Provided material ▸
--- Begin ---

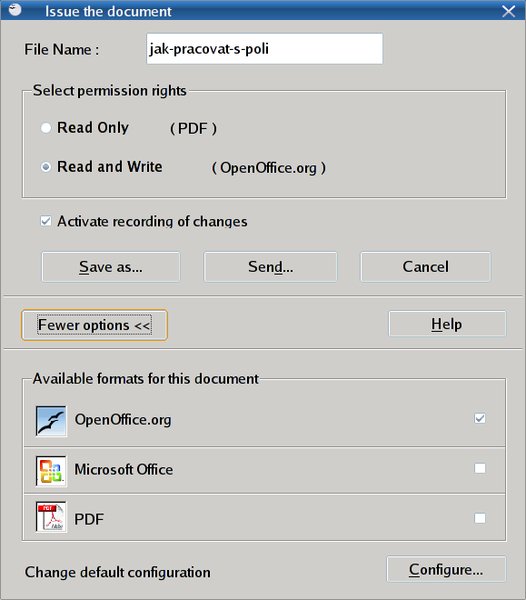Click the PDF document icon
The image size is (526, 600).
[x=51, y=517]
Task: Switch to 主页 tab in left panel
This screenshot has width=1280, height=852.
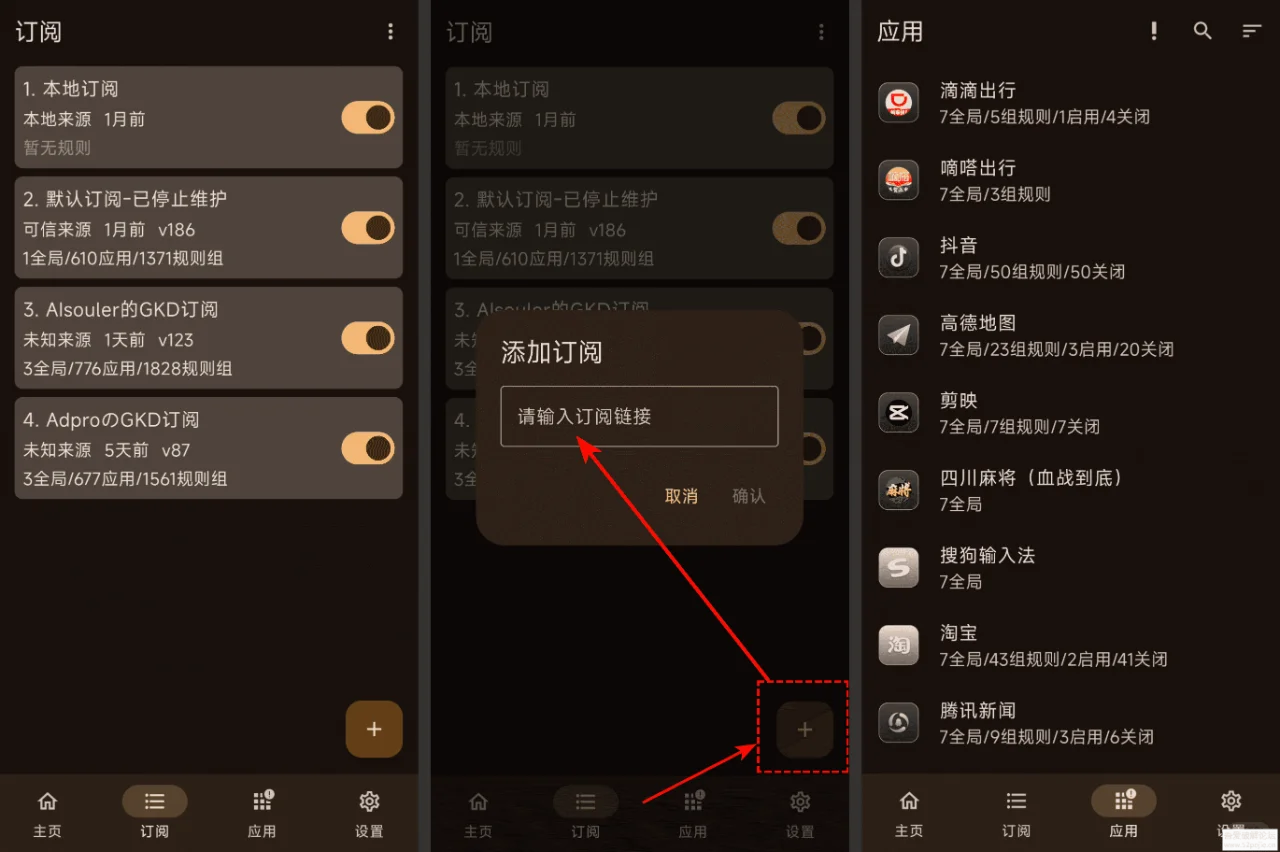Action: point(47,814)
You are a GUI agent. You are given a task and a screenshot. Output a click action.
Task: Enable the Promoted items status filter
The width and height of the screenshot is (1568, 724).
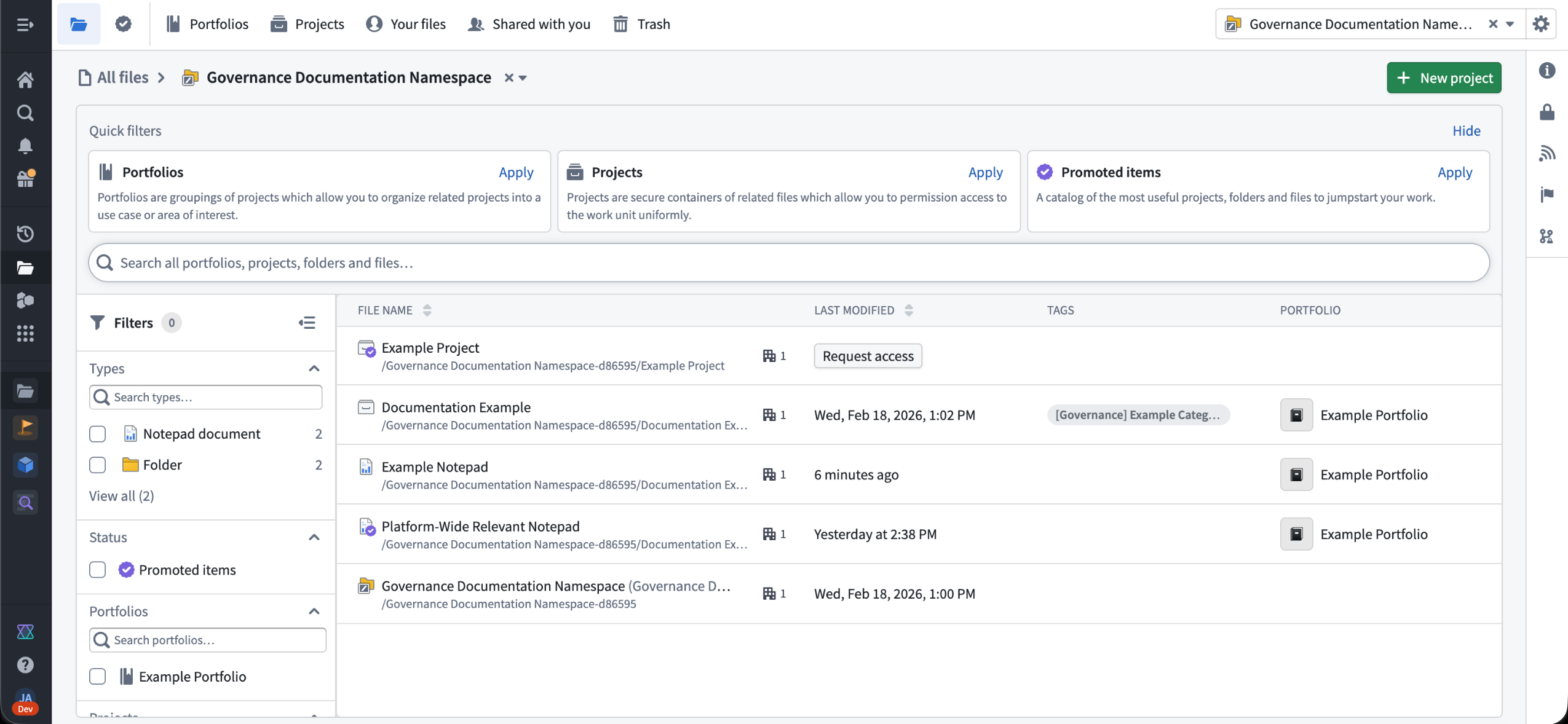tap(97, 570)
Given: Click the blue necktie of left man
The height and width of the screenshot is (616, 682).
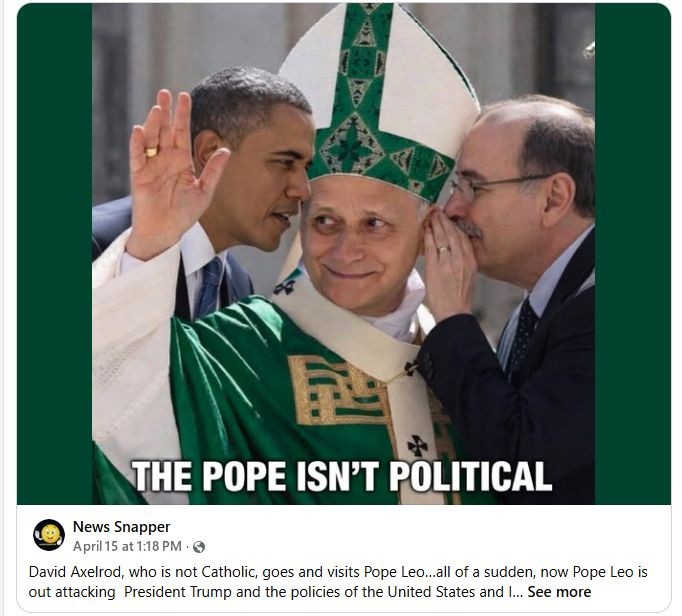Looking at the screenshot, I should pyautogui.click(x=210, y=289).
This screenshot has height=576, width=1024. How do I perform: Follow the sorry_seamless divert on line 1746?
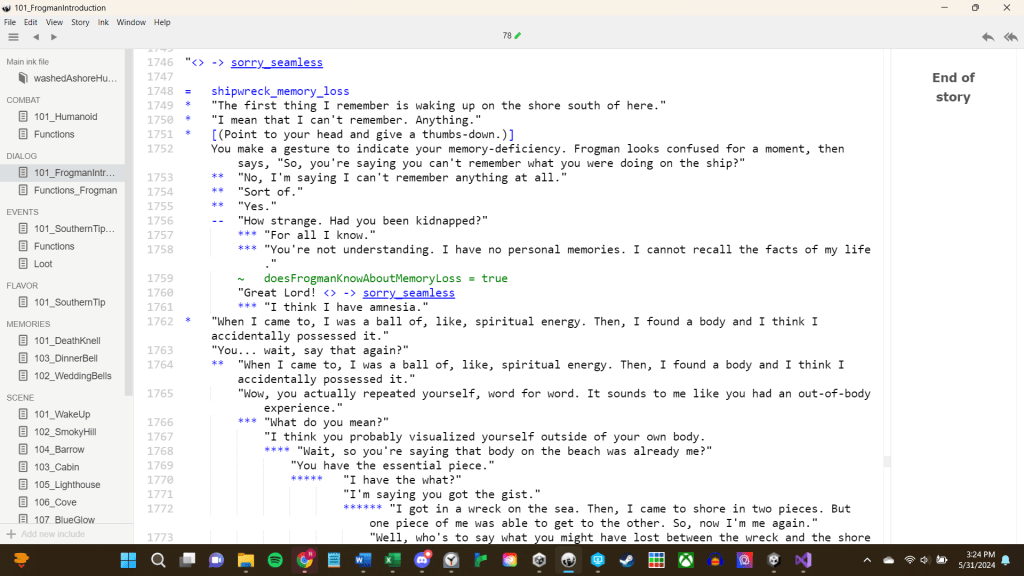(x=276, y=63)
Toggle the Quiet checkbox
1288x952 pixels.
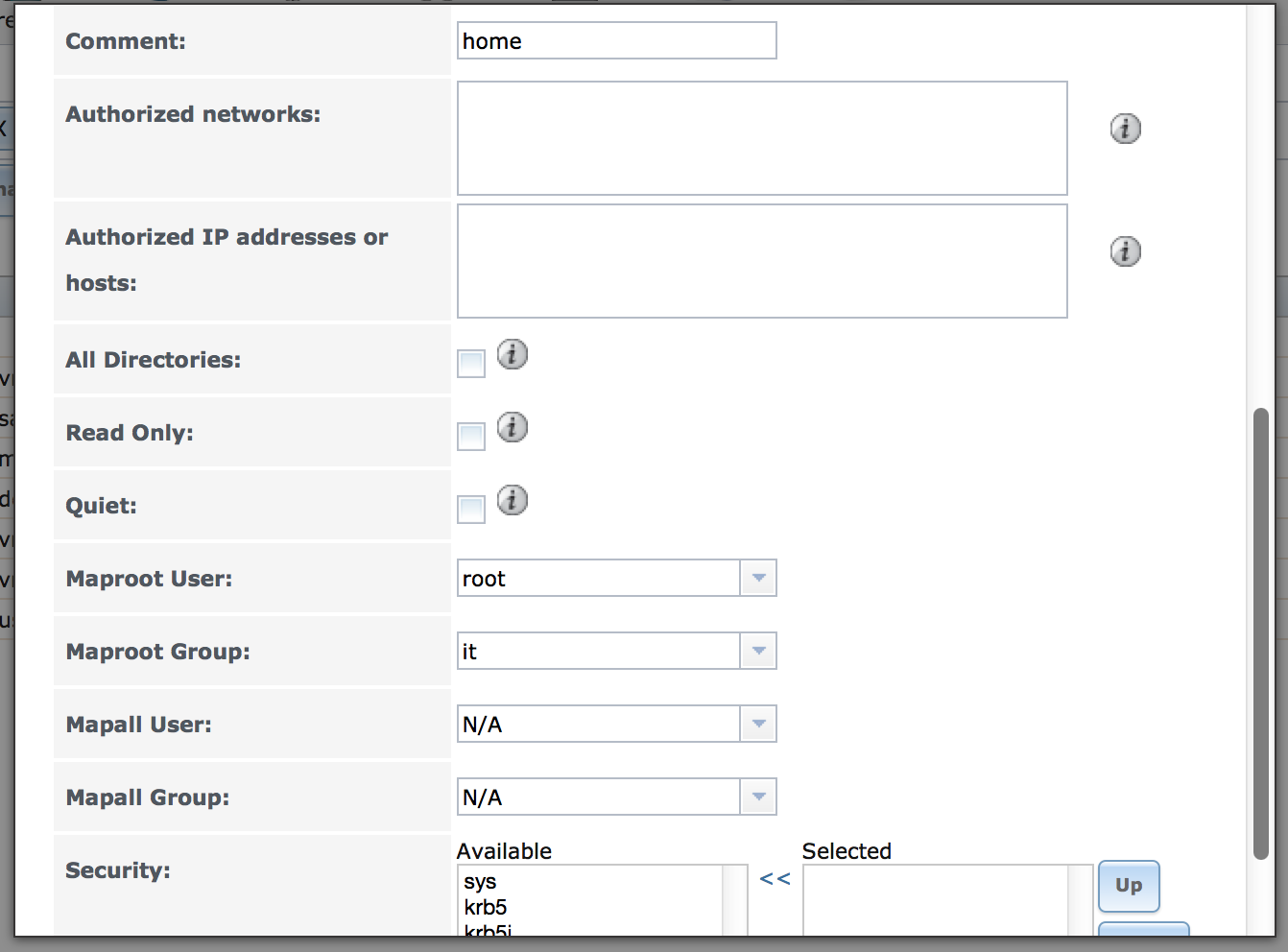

--- End ---

Written exercise ▸ Express every line of the listing above as a JSON list of strings, one string per line, and leave out blank lines and the pictures.

Response ▸
[
  "Click the PDF document icon",
  "The image size is (526, 600).",
  "[x=51, y=517]",
  "Task: Switch to 主页 tab in left panel",
  "This screenshot has width=1280, height=852.",
  "Action: point(47,814)",
  "You are a GUI agent. You are given a task and a screenshot. Output a click action.",
  "Task: Enable the Promoted items status filter",
  "The width and height of the screenshot is (1568, 724).",
  "tap(97, 570)",
  "Given: Click the blue necktie of left man",
  "The height and width of the screenshot is (616, 682).",
  "Looking at the screenshot, I should pyautogui.click(x=210, y=289).",
  "This screenshot has height=576, width=1024. How do I perform: Follow the sorry_seamless divert on line 1746?",
  "(x=276, y=63)",
  "Toggle the Quiet checkbox",
  "1288x952 pixels."
]